#### RECORDS FOR THE EXERCISE
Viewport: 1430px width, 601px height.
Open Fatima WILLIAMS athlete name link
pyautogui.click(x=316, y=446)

---

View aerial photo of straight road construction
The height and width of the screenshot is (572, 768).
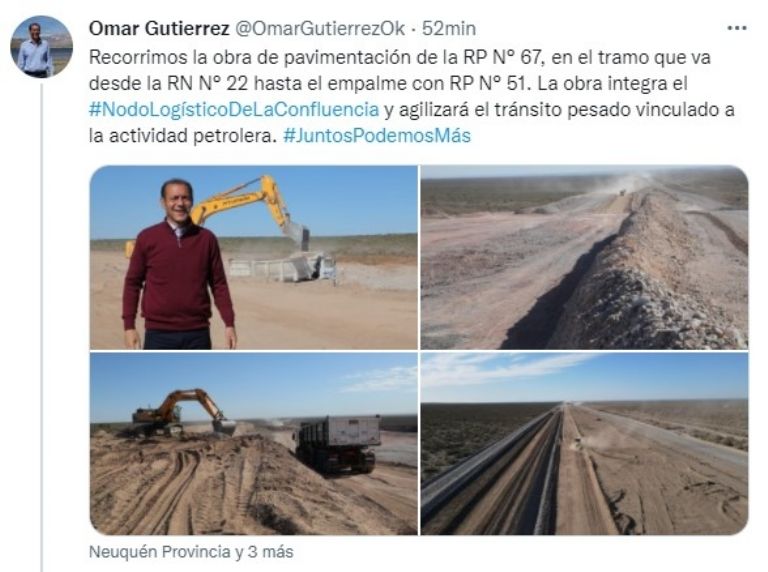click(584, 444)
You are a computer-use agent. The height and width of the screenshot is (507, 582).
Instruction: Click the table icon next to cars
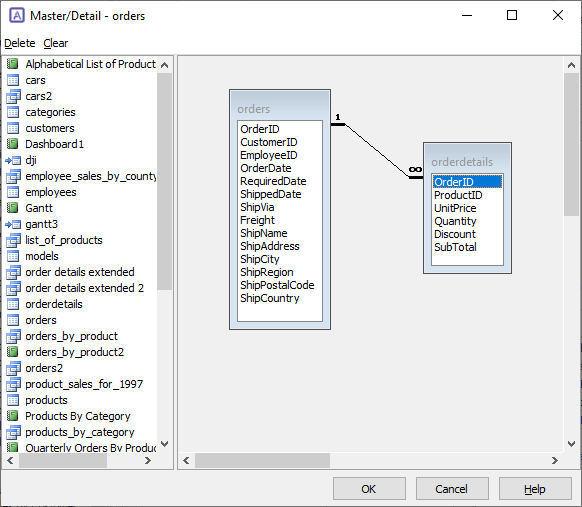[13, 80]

#### AIM OF THE EXERCISE
Rewrite the items starting at the line containing "Viewport: 1430px width, 601px height." and ending at the line containing "pyautogui.click(x=316, y=446)", with "link" changed to "button" and everything else left as it is.

#### EXPECTED ANSWER
Viewport: 1430px width, 601px height.
Open Fatima WILLIAMS athlete name button
pyautogui.click(x=316, y=446)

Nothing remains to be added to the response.